Your assignment: Count, in the entries below, the lines in which "action" occurs. Give the number, nothing more.

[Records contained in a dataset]

------

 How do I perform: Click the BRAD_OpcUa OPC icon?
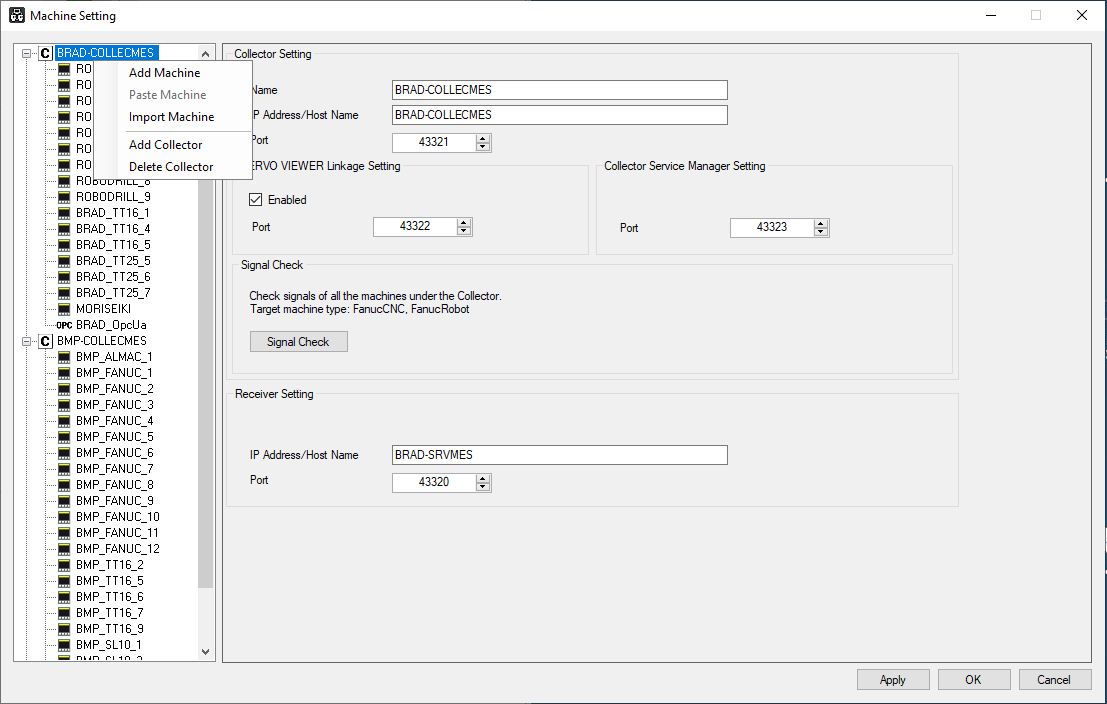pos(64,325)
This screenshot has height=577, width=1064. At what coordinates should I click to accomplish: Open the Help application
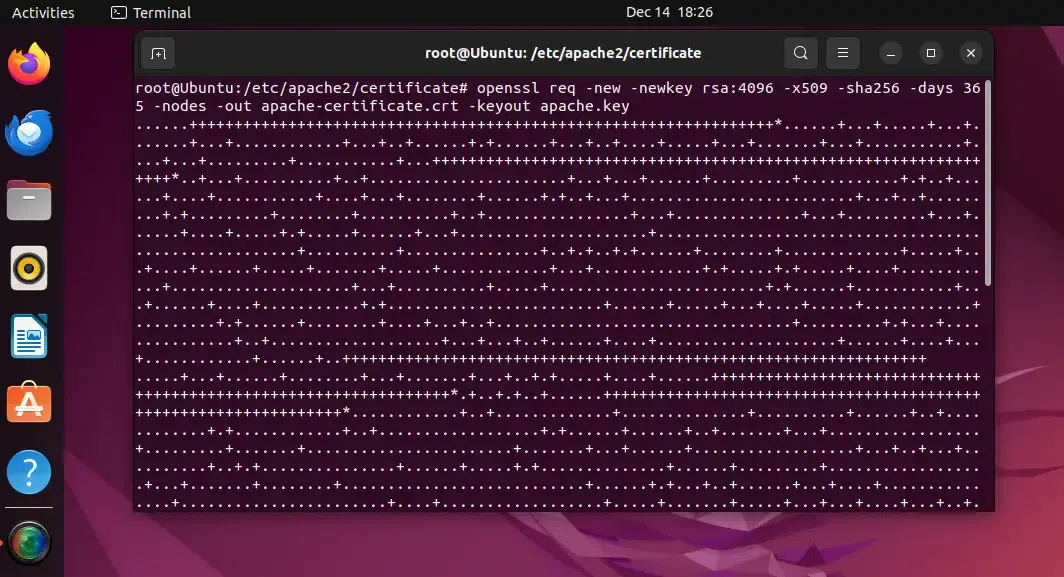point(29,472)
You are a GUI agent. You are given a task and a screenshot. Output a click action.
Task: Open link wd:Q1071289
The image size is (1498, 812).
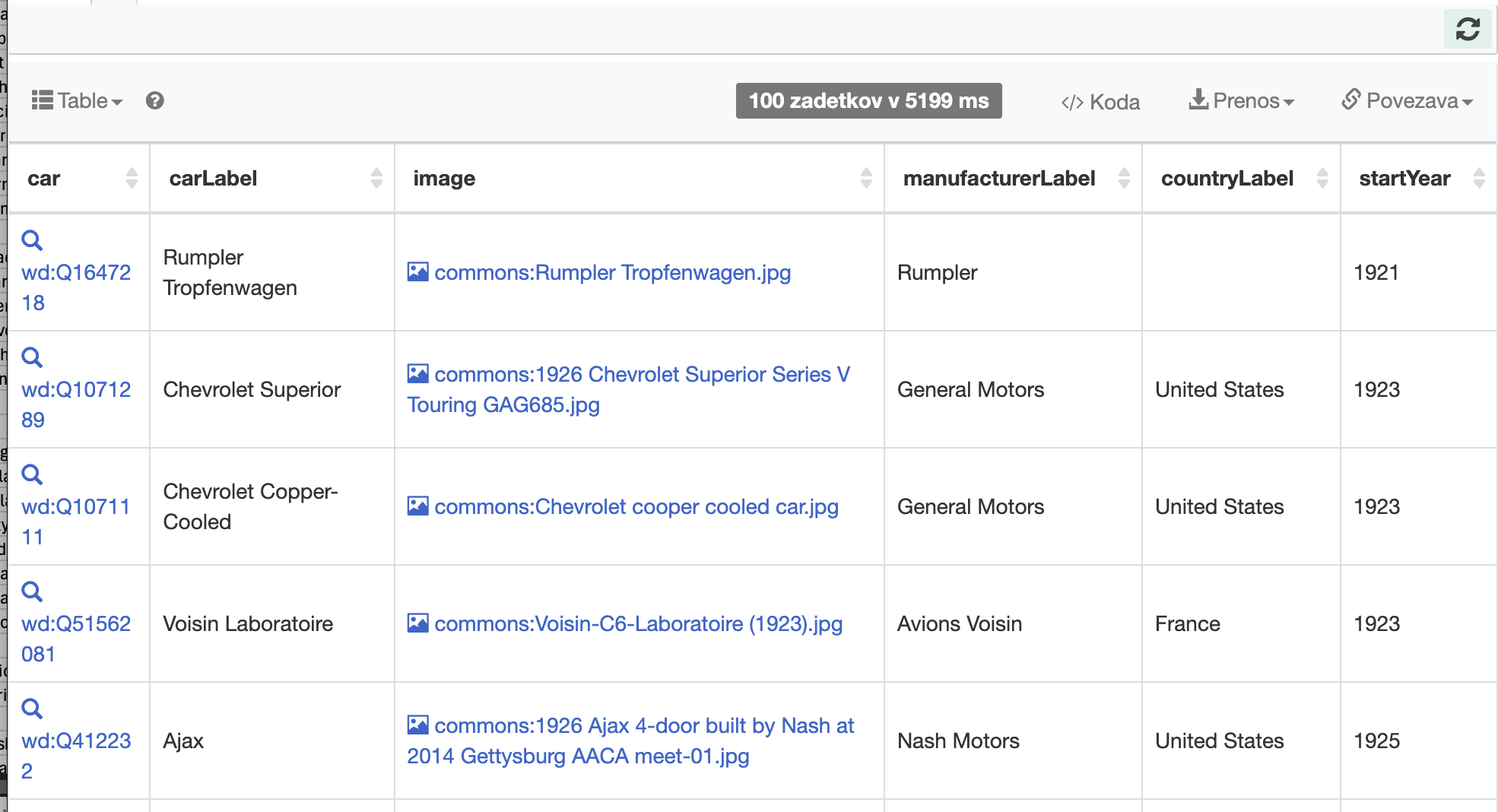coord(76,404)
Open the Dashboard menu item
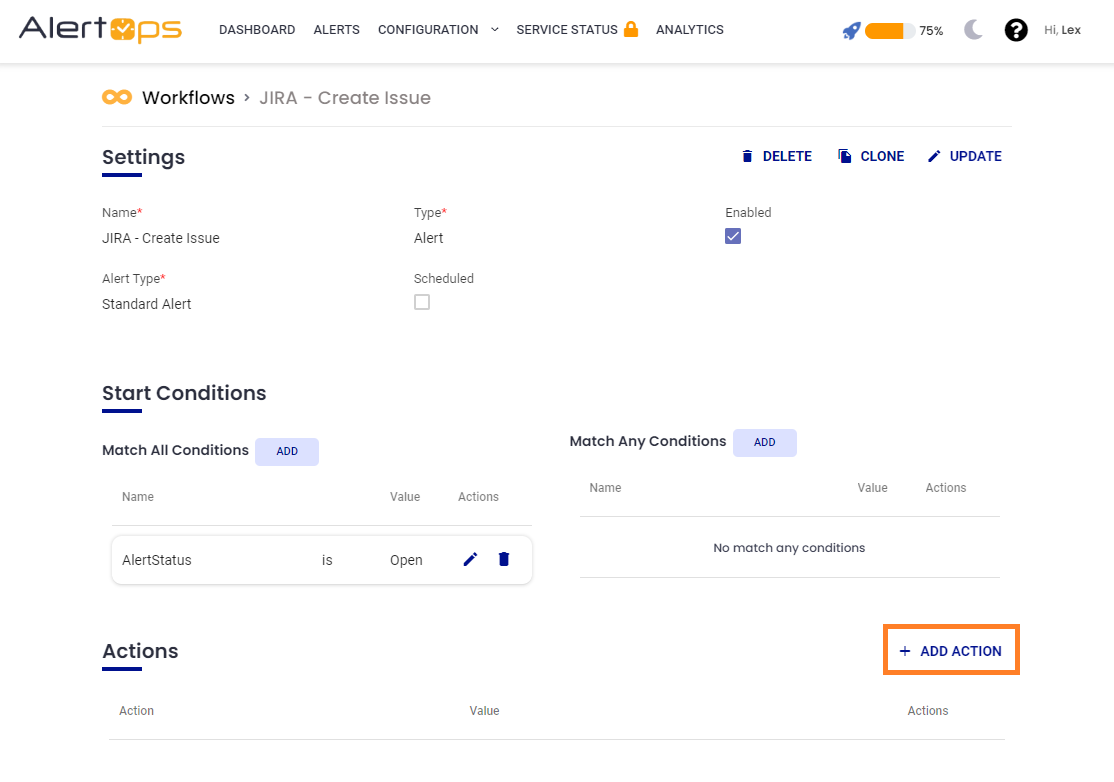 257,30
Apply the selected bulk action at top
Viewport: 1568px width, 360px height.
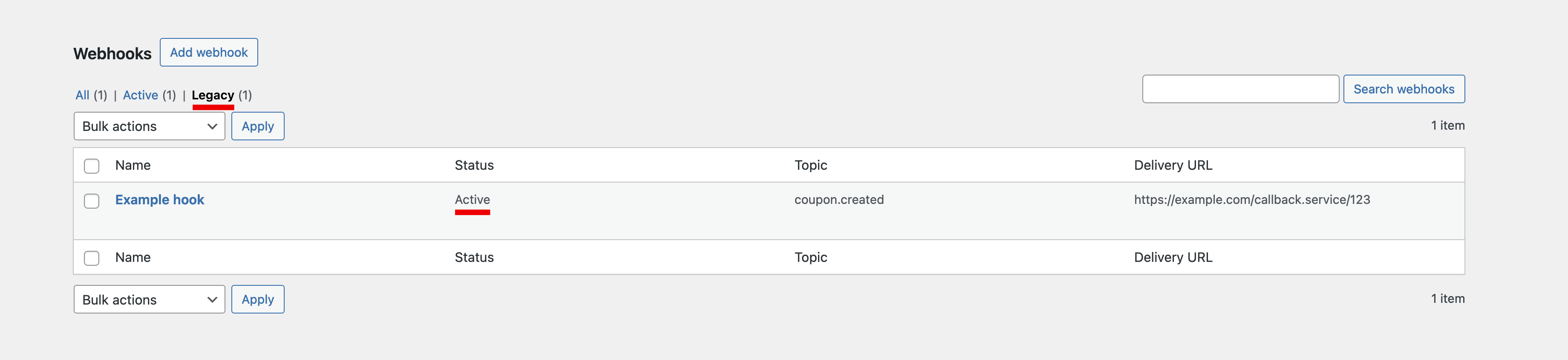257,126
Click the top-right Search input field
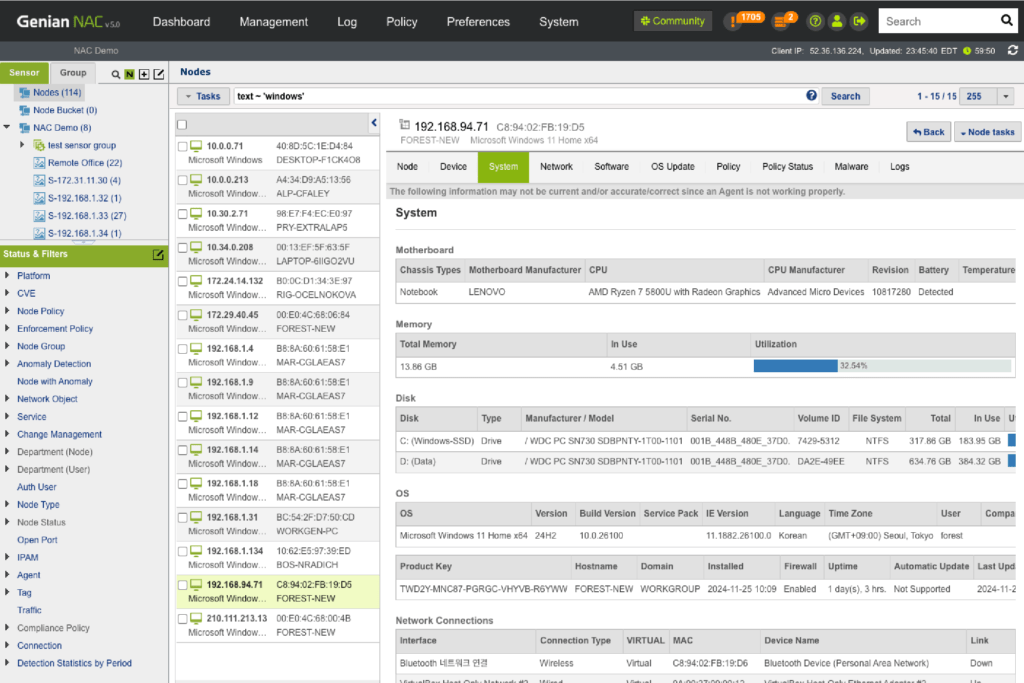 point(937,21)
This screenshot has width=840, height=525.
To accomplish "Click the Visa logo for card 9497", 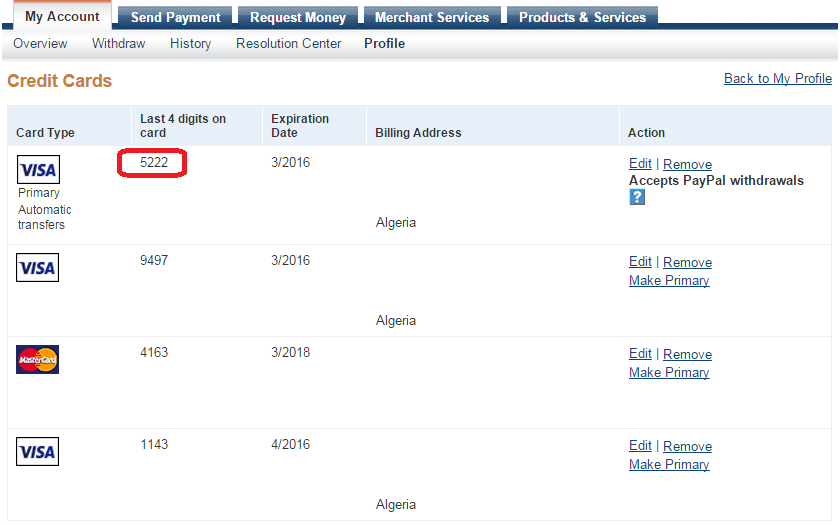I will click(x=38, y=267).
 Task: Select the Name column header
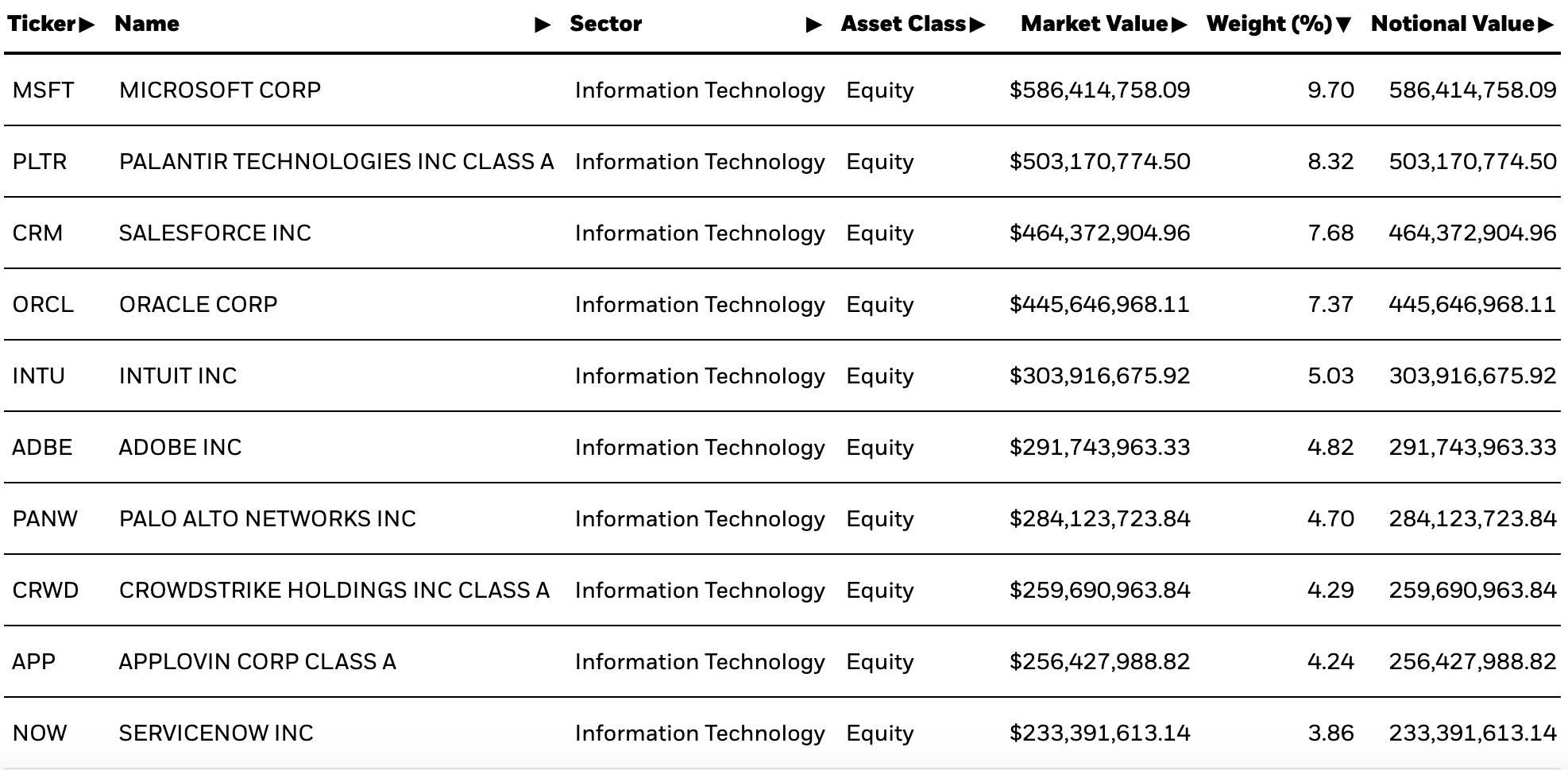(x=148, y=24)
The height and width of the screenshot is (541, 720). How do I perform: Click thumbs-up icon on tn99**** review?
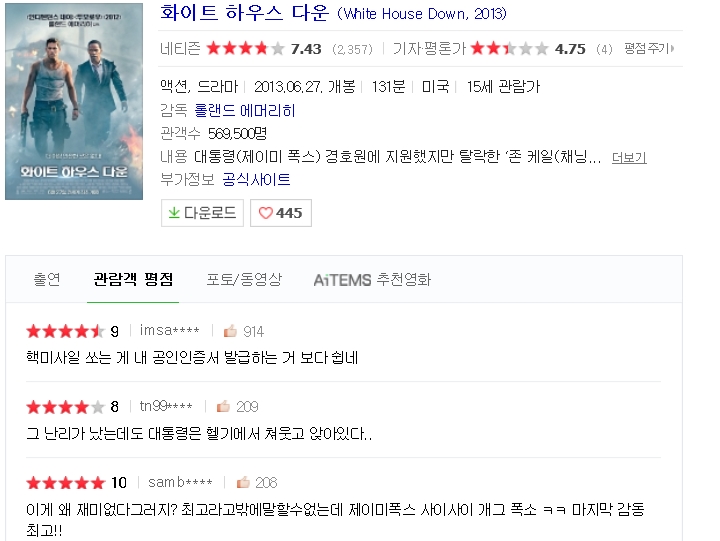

------

Solution to the problem: 2